Stored records
════

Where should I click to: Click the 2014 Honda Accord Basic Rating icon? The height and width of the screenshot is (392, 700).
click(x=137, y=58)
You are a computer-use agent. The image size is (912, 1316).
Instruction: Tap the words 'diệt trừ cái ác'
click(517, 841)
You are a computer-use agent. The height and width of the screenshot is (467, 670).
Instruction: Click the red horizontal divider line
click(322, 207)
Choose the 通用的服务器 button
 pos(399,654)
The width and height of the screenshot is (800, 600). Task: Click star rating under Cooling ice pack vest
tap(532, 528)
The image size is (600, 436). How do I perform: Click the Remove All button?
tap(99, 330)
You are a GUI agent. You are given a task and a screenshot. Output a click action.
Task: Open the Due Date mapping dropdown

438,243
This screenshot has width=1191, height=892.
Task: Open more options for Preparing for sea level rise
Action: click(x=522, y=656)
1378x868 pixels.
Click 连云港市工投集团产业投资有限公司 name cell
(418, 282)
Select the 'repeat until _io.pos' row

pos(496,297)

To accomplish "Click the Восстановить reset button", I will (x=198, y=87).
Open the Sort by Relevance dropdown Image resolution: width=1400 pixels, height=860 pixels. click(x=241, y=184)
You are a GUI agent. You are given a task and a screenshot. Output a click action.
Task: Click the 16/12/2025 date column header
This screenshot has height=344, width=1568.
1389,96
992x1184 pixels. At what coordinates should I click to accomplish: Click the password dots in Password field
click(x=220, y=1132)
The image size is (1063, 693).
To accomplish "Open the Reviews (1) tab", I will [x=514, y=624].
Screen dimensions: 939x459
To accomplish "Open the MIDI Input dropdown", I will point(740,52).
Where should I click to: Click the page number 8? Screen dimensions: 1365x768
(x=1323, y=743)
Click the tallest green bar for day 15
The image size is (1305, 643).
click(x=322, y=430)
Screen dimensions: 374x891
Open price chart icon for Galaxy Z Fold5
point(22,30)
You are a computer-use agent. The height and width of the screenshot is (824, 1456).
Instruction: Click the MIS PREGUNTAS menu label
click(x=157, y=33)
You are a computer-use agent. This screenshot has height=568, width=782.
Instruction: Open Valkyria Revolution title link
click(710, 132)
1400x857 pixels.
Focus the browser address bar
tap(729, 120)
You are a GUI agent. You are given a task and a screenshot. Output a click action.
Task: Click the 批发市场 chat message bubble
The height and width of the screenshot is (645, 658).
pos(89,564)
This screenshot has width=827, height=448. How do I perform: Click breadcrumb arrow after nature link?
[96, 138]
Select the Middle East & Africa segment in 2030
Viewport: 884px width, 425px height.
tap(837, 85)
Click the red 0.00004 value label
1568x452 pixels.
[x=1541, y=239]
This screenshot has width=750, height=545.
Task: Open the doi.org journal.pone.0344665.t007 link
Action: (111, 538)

════

Instructions to follow => In the records above, find the lines holding "computer". Copy each one.

Your response =>
You are a computer-use agent. The image size is (912, 1316).
You are a computer-use agent. The height and width of the screenshot is (467, 670).
You are a computer-use agent. The height and width of the screenshot is (824, 1456).
You are a computer-use agent. This screenshot has height=568, width=782.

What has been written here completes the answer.